Response (“Fulcrum Fee Overview”):
After discussion, the Adviser decided to propose a traditional fulcrum fee without an accrual period during the first twelve months. After deliberation, the Trust’s Board of Trustees approved this fulcrum fee during a meeting on August 30, 2012. The fulcrum fee is structured as follows:
During the first twelve months the base fee of 1.95% (the "Base Fee") will remain fixed, without adjustment.

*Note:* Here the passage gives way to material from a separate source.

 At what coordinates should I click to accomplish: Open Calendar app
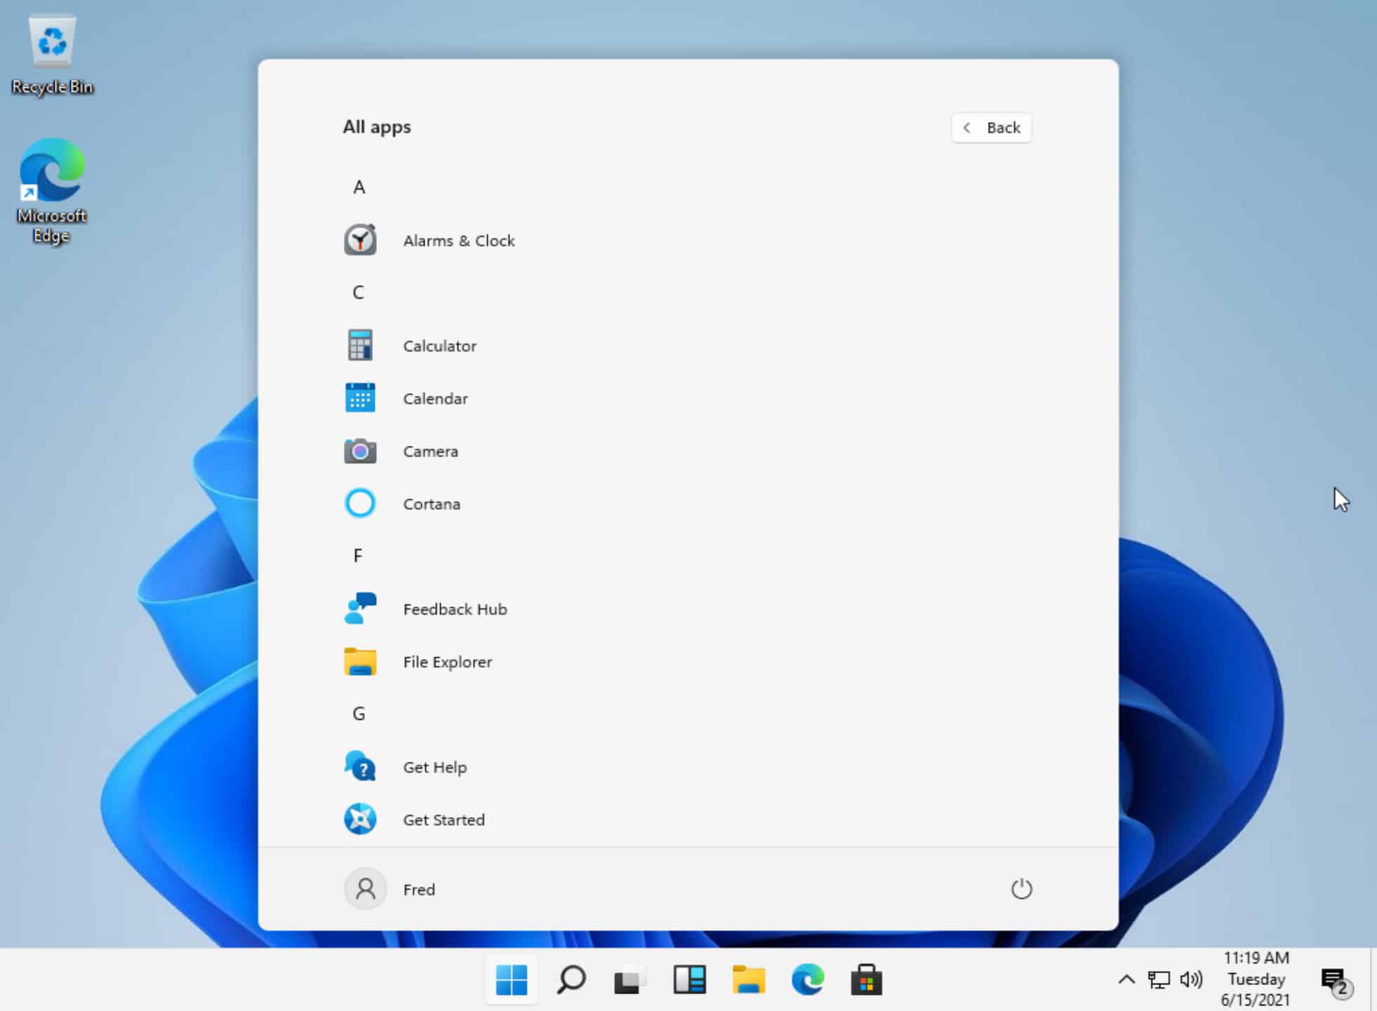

After the initial twelve-month period, the performance fee component (the "Performance Fee") of the Fund will vary by up to +/-150 bps (1.50%) and shall be added to or subtracted from the Base Fee to arrive at the fulcrum fee (the "Fulcrum Fee"). The Performance Fee will be derived from a comparison of the net return of the Fund’s Class I shares to that of the the BofA Merrill Lynch 3-Month Treasury Bill Index (the "Benchmark") plus a 222.5 bps (2.225%) excess threshold (the “Excess”). The Performance Fee will increase/decrease by 2 bps (0.02%) for each 5 bps (0.05%) of outperformance/underperformance of the Benchmark plus the Excess (the “Hurdle”); (i.e., the fee will increase/decrease by 40% of the difference in performance). There will be no adjustment from the Base Fee if the Fund performs within the “null zone” defined as +/-150 bps (1.50%) relative to the Hurdle. The lowest possible fee is 0.45% (1.95% Base Fee minus 1.50% Performance Fee) should the Adviser underperform the Hurdle by 5.25%. The highest possible fee is 3.45% (1.95% Base Fee plus 1.50% Performance Fee) should the Adviser outperform the Hurdle by 5.25%. For Fund gross returns equal or within +/-150 bps (1.50%) of the Hurdle, the total fee will be the Base Fee of 1.95% (no Performance Fee added or subtracted).

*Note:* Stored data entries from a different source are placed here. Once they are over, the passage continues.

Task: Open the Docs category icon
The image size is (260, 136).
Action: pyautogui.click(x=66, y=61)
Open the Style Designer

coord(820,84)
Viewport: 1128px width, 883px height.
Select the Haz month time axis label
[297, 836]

The Registrant has revised the prospectus to remove all references to the accrual period during the first twelve months and disclosed that the first year fee will be fixed at 1.95%.
The Registrant believes that the Fund’s fee structure described above is fully consistent with the requirements of Section 205 of the Advisers Act. Section 205(b)(2) states that the general prohibition against a performance fee based on capital gains or capital appreciation in Section 205(a)(1) does not apply to a performance fee in an investment advisory contract between a registered adviser and investment company registered under the Investment Company Act of 1940 (the “Investment Company Act”), as amended, if the contract provides for compensation based on the asset value of the company or fund under management averaged over a specified period and increasing and decreasing proportionately with the investment performance of the company or fund over a specified period in relation to the investment record of an appropriate index of securities prices.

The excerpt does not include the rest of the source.